Macroeconomic policy instruments are macroeconomic quantities that can be directly controlled by an economic policy maker. Instruments can be divided into two subsets: a) monetary policy instruments and b) fiscal policy instruments. Monetary policy is conducted by the central bank of a country (such as the Federal Reserve in the U.S.) or of a supranational region (such as the Euro zone). Fiscal policy is conducted by the executive and legislative branches of the government and deals with managing a nation’s budget.

==Monetary policy==

Monetary policy instruments are used for managing short-term rates (the federal funds rate and discount rates in the U.S.), and changing reserve requirements for commercial banks. Monetary policy can be either expansive for the economy (short-term rates low relative to the inflation rate) or restrictive for the economy (short-term rates high relative to the inflation rate). Historically, the major objective of monetary policy had been to use these policy instruments to manage or curb domestic inflation. More recently, central bankers have often focused on a second objective: managing economic growth, as both inflation and economic growth are highly interrelated.

==Fiscal policy==
Fiscal policy consists in managing the national budget and its financing so as to influence economic activity. This entails the expansion or contraction of government expenditures related to specific government programs such as building roads or infrastructure, military expenditures and social welfare programs. It also includes the raising of taxes to finance government expenditures and the raising of debt (Treasuries in the U.S.) to bridge the gap (budget deficit) between revenues (tax receipts) and expenditures related to the implementation of government programs. Raising taxes and reducing the budget deficit is deemed to be a restrictive fiscal policy as it would reduce aggregate demand and slow down GDP growth.
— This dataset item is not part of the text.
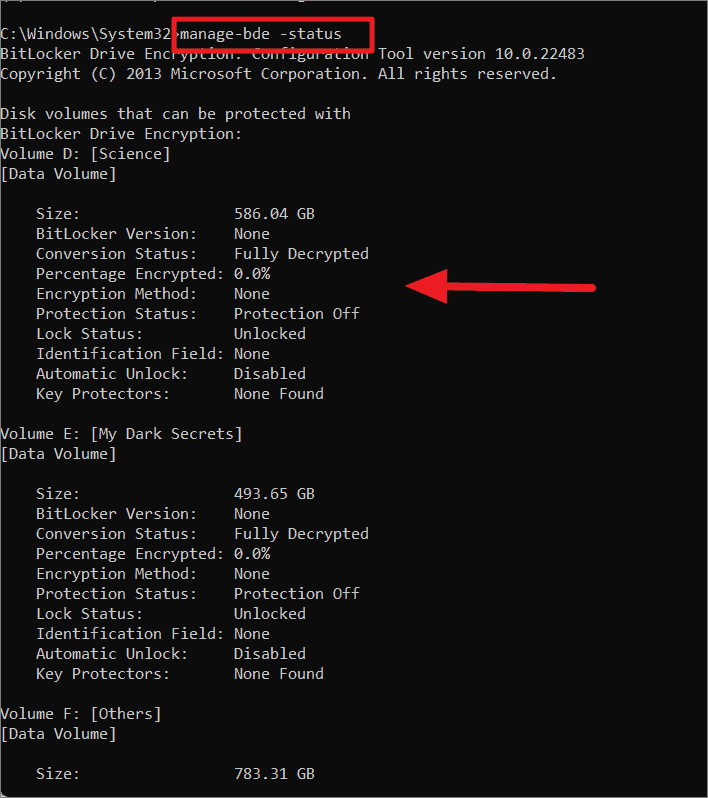Viewport: 708px width, 798px height.
Task: Click the manage-bde -status command text
Action: point(261,34)
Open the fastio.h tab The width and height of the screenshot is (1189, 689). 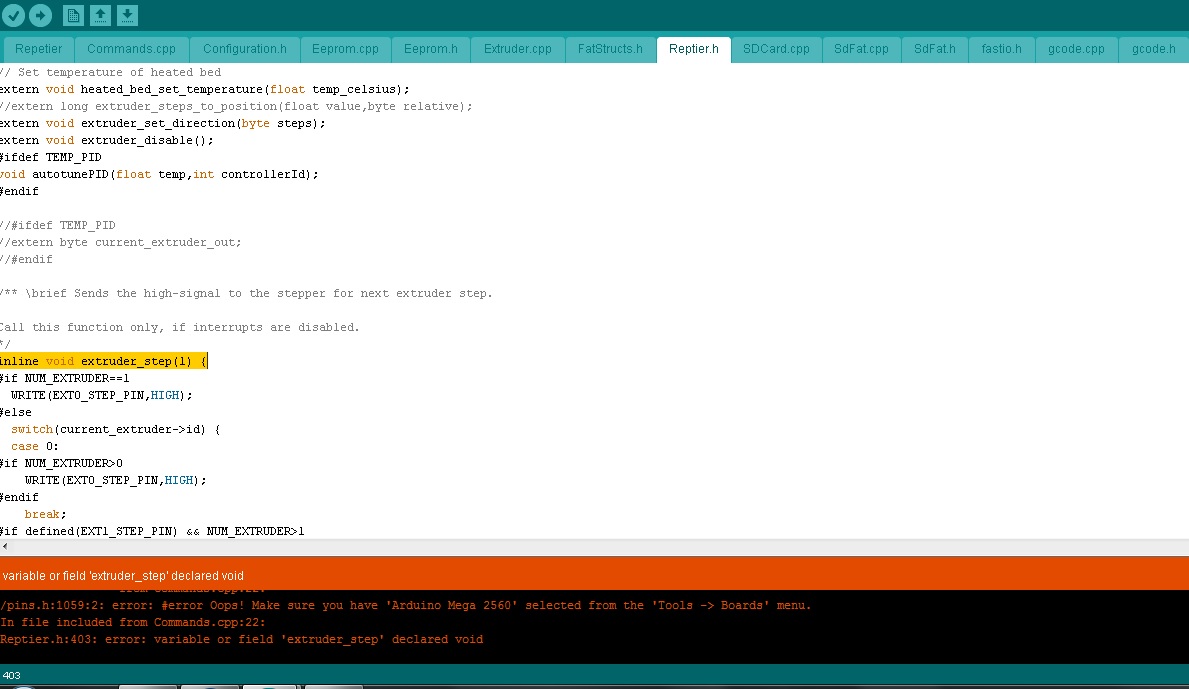tap(1001, 49)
Lowering taxes and increasing the budget deficit is considered an expansive fiscal policy that would increase aggregate demand and stimulate the economy.

==History==
The classification of some macroeconomic variables as instruments and some others as targets or objectives is originally due to Jan Tinbergen, who used these concepts in his books On the Theory of Economic Policy (1952) and Economic Policy: Principles and Design (1955).